Rows excerpted from a collection:

=-=-=

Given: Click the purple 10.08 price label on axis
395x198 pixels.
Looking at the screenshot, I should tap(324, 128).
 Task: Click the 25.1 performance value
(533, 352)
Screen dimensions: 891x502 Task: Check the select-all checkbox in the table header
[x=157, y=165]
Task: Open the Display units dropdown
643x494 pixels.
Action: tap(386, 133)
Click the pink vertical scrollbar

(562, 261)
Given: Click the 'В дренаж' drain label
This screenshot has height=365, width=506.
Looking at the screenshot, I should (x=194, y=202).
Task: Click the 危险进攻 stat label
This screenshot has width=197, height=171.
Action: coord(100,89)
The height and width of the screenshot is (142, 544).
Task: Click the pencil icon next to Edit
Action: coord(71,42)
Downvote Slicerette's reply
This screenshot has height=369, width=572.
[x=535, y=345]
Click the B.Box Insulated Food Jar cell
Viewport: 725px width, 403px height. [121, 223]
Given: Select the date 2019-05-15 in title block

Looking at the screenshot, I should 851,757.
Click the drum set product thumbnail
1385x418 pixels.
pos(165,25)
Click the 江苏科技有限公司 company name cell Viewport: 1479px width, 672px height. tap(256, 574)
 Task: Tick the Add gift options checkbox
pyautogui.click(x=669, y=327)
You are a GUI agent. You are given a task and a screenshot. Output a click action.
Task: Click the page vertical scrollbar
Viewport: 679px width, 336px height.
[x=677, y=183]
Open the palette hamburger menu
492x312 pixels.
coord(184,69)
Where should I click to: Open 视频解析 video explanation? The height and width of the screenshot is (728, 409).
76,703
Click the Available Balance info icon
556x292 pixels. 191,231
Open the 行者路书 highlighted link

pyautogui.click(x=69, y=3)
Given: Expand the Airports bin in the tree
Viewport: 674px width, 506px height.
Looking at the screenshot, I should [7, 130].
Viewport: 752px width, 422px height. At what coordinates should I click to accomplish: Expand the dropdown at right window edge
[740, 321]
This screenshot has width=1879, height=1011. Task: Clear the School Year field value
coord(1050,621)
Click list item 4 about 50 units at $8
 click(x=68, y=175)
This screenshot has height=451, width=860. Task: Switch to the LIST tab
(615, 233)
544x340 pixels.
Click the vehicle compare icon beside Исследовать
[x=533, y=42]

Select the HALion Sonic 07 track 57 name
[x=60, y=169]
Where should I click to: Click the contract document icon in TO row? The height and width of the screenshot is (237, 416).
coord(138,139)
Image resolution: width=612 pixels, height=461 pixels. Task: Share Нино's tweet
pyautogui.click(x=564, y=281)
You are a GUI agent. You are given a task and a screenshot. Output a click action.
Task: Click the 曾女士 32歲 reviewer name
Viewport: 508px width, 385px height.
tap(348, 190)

=-=-=

→ Short task
Retype every one of the rows above without changing a character.

→ Final result
Given: Click the purple 10.08 price label on axis
395x198 pixels.
Looking at the screenshot, I should tap(324, 128).
 Task: Click the 25.1 performance value
(533, 352)
Screen dimensions: 891x502 Task: Check the select-all checkbox in the table header
[x=157, y=165]
Task: Open the Display units dropdown
643x494 pixels.
Action: tap(386, 133)
Click the pink vertical scrollbar

(562, 261)
Given: Click the 'В дренаж' drain label
This screenshot has height=365, width=506.
Looking at the screenshot, I should (x=194, y=202).
Task: Click the 危险进攻 stat label
This screenshot has width=197, height=171.
Action: coord(100,89)
The height and width of the screenshot is (142, 544).
Task: Click the pencil icon next to Edit
Action: coord(71,42)
Downvote Slicerette's reply
This screenshot has height=369, width=572.
[x=535, y=345]
Click the B.Box Insulated Food Jar cell
Viewport: 725px width, 403px height. [121, 223]
Given: Select the date 2019-05-15 in title block

Looking at the screenshot, I should 851,757.
Click the drum set product thumbnail
1385x418 pixels.
pos(165,25)
Click the 江苏科技有限公司 company name cell Viewport: 1479px width, 672px height. tap(256, 574)
 Task: Tick the Add gift options checkbox
pyautogui.click(x=669, y=327)
You are a GUI agent. You are given a task and a screenshot. Output a click action.
Task: Click the page vertical scrollbar
Viewport: 679px width, 336px height.
[x=677, y=183]
Open the palette hamburger menu
492x312 pixels.
coord(184,69)
Where should I click to: Open 视频解析 video explanation? The height and width of the screenshot is (728, 409).
76,703
Click the Available Balance info icon
556x292 pixels. 191,231
Open the 行者路书 highlighted link

pyautogui.click(x=69, y=3)
Given: Expand the Airports bin in the tree
Viewport: 674px width, 506px height.
Looking at the screenshot, I should [7, 130].
Viewport: 752px width, 422px height. At what coordinates should I click to accomplish: Expand the dropdown at right window edge
[740, 321]
This screenshot has width=1879, height=1011. Task: Clear the School Year field value
coord(1050,621)
Click list item 4 about 50 units at $8
 click(x=68, y=175)
This screenshot has height=451, width=860. Task: Switch to the LIST tab
(615, 233)
544x340 pixels.
Click the vehicle compare icon beside Исследовать
[x=533, y=42]

Select the HALion Sonic 07 track 57 name
[x=60, y=169]
Where should I click to: Click the contract document icon in TO row? The height and width of the screenshot is (237, 416).
coord(138,139)
Image resolution: width=612 pixels, height=461 pixels. Task: Share Нино's tweet
pyautogui.click(x=564, y=281)
You are a GUI agent. You are given a task and a screenshot. Output a click action.
Task: Click the 曾女士 32歲 reviewer name
Viewport: 508px width, 385px height.
tap(348, 190)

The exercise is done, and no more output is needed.